● **WORK INSTRUCTION**
Transcribe each of the entries exactly.

● **EXERCISE MATERIALS**
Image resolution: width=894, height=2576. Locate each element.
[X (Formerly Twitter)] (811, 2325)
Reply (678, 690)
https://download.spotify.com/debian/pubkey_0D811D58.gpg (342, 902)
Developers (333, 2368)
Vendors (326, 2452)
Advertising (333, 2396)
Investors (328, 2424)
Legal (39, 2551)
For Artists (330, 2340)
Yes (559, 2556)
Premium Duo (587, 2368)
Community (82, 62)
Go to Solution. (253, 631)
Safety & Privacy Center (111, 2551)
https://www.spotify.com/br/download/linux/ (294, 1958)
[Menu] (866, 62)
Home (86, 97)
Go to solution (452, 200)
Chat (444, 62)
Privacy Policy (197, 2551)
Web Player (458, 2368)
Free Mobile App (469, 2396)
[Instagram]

● **SOLUTION TO THIS TASK**
Image resolution: width=894, height=2576. Locate each element.
[X (Formerly Twitter)] (811, 2325)
Reply (678, 690)
https://download.spotify.com/debian/pubkey_0D811D58.gpg (342, 902)
Developers (333, 2368)
Vendors (326, 2452)
Advertising (333, 2396)
Investors (328, 2424)
Legal (39, 2551)
For Artists (330, 2340)
Yes (559, 2556)
Premium Duo (587, 2368)
Community (82, 62)
Go to Solution. (253, 631)
Safety & Privacy Center (111, 2551)
https://www.spotify.com/br/download/linux/ (294, 1958)
[Menu] (866, 62)
Home (86, 97)
Go to solution (452, 200)
Chat (444, 62)
Privacy Policy (197, 2551)
Web Player (458, 2368)
Free Mobile App (469, 2396)
[Instagram]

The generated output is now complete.